— What is needed —
Only the lines from the one containing "You are a computer-use" through the end of the entries should be returned, exactly as they are, with the pictures omitted.

+++ Input for this task

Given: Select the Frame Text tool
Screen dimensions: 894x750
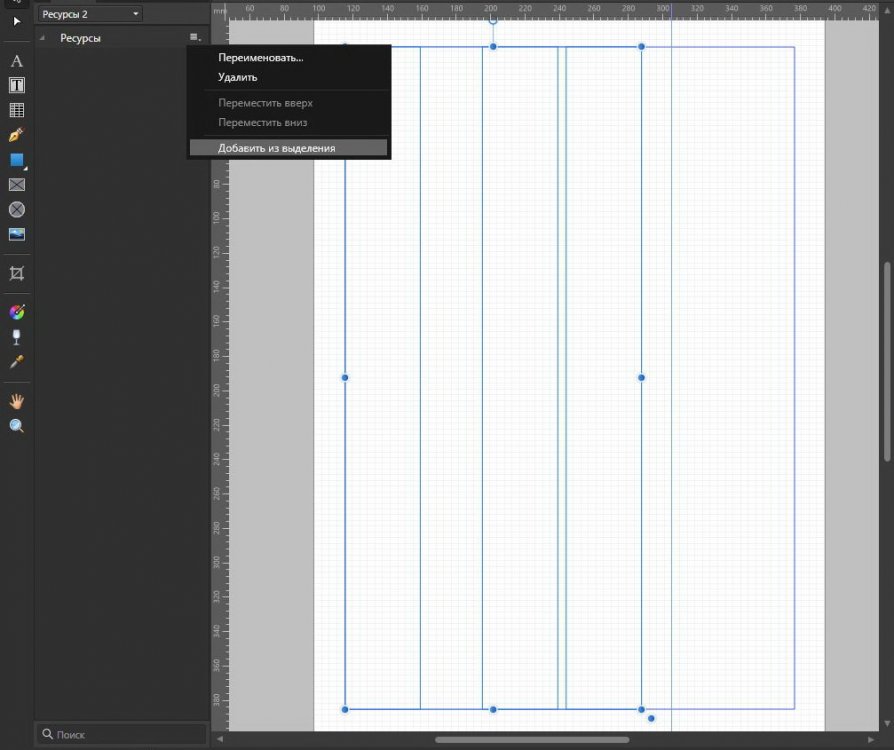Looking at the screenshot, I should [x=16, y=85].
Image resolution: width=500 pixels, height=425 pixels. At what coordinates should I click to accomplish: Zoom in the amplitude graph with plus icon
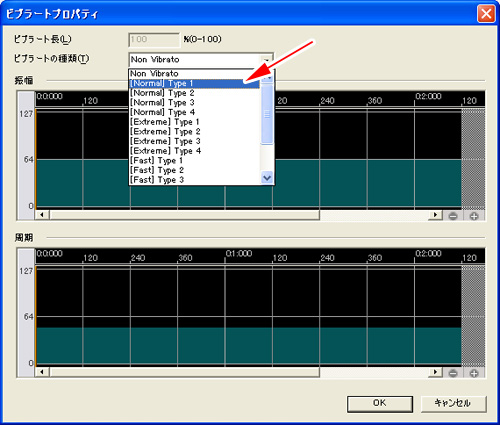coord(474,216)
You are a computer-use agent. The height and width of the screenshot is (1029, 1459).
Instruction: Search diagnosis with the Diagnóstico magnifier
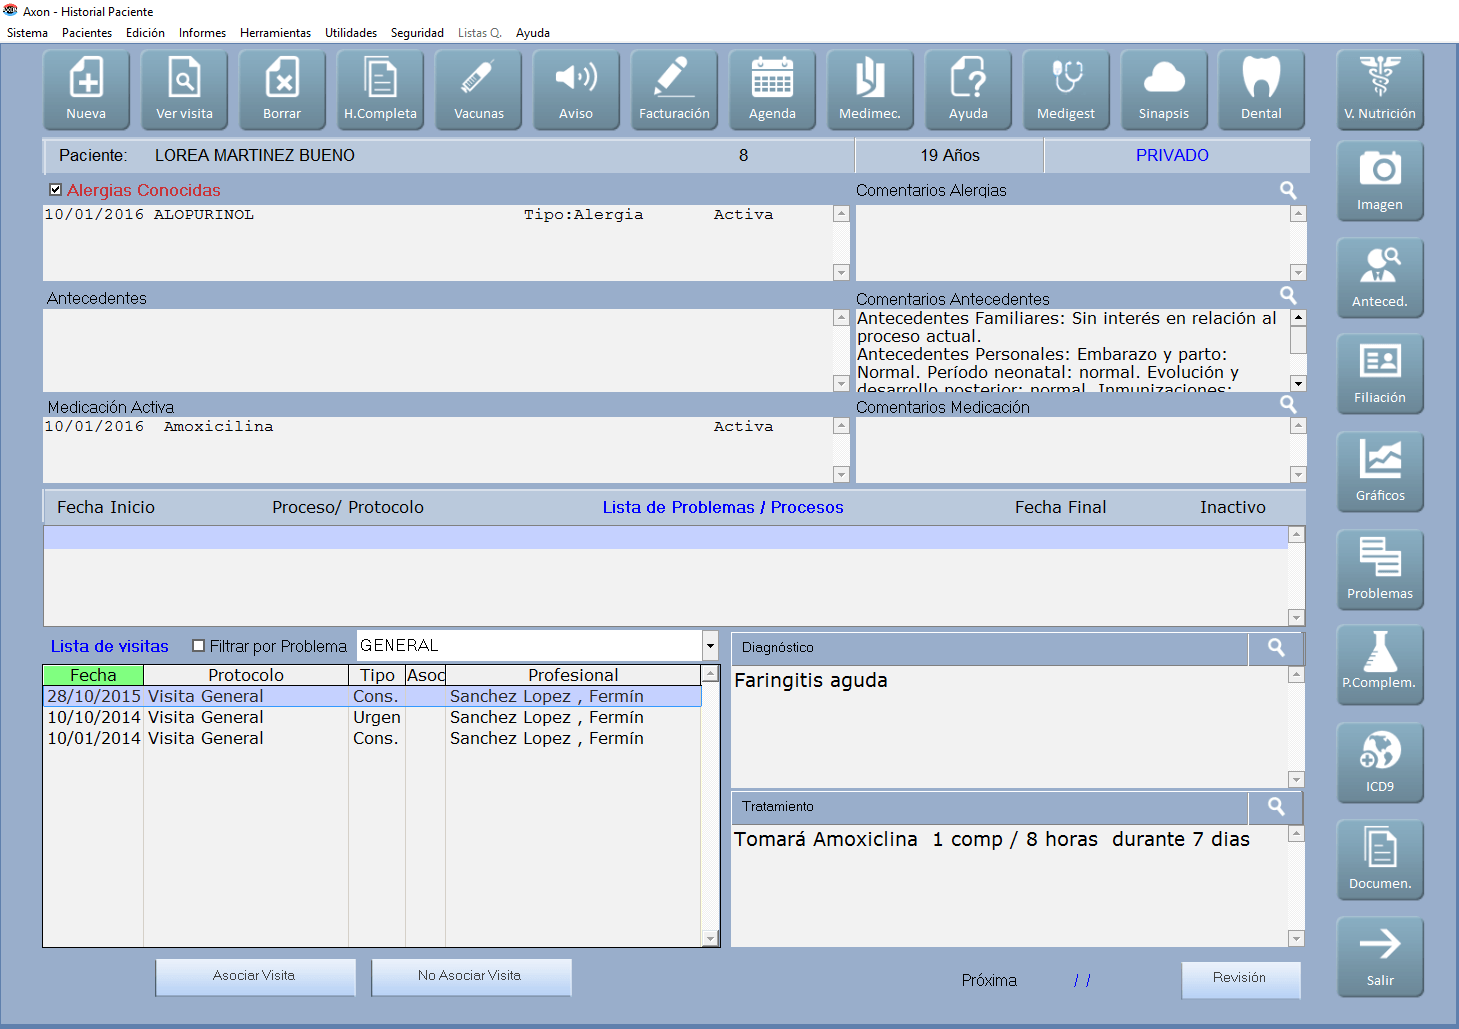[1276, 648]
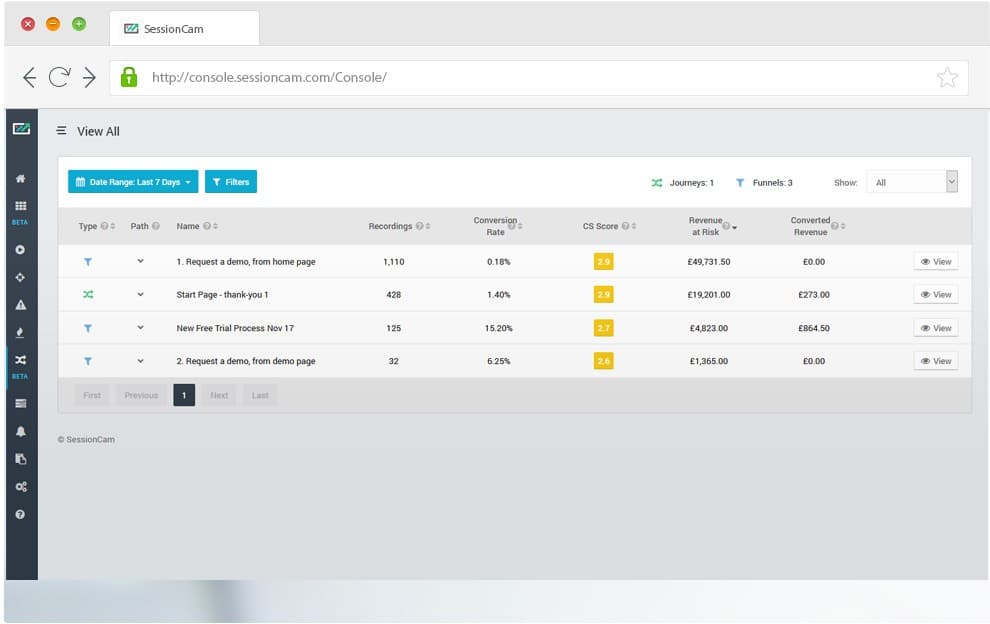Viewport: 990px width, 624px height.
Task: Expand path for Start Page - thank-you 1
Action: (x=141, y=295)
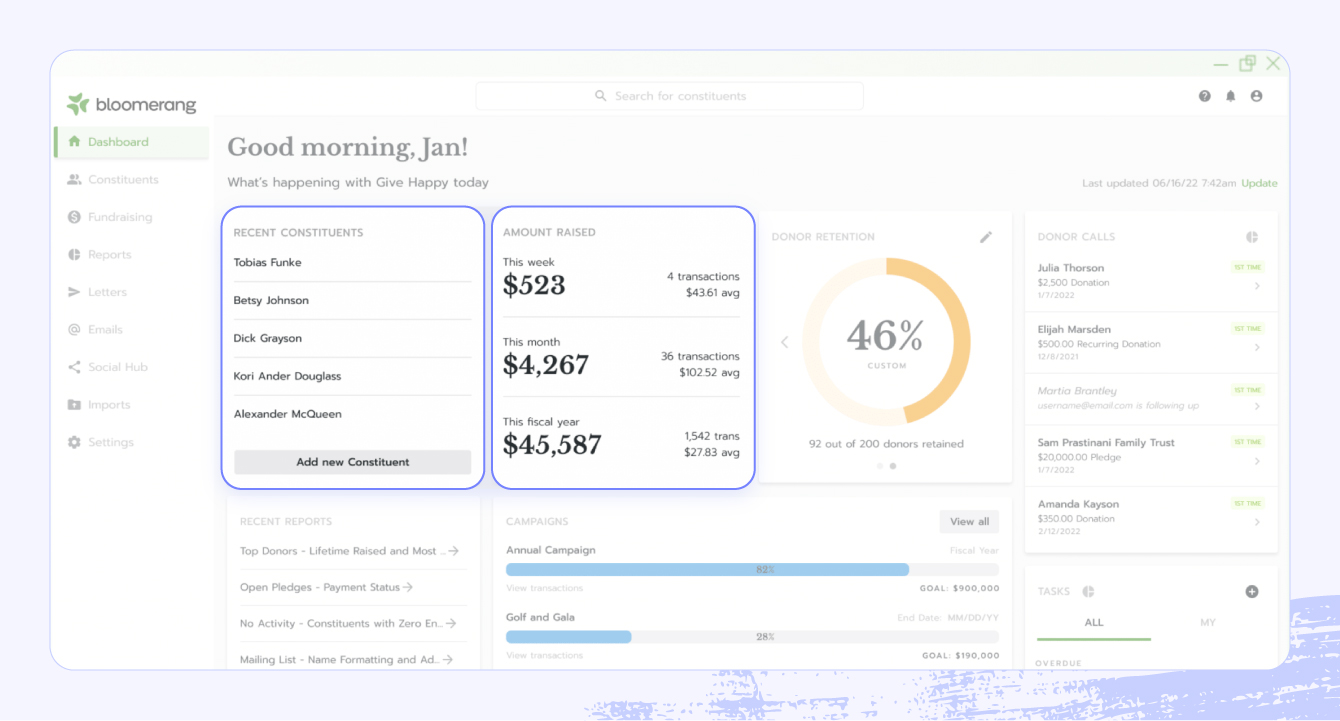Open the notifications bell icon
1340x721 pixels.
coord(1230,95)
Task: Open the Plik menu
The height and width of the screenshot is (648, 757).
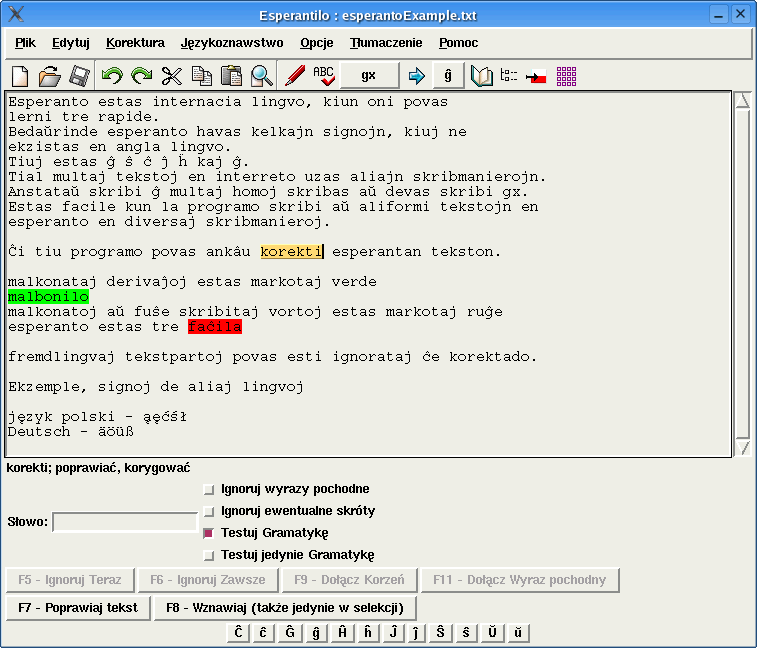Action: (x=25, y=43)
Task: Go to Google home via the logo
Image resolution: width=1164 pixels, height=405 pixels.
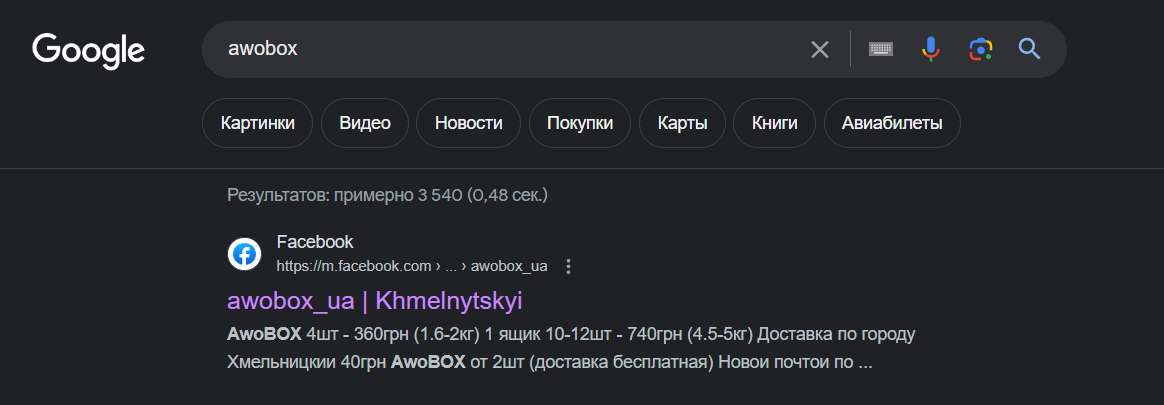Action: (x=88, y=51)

++++++

— Solution —
You are a computer-use agent. The height and width of the screenshot is (1029, 1459).
Instruction: Search diagnosis with the Diagnóstico magnifier
[1276, 648]
Viewport: 990px width, 624px height.
Task: Expand path for Start Page - thank-you 1
Action: (x=141, y=295)
Open the notifications bell icon
1340x721 pixels.
coord(1230,95)
Task: Open the Plik menu
The height and width of the screenshot is (648, 757).
Action: (x=25, y=43)
Task: Go to Google home via the logo
Image resolution: width=1164 pixels, height=405 pixels.
Action: (x=88, y=51)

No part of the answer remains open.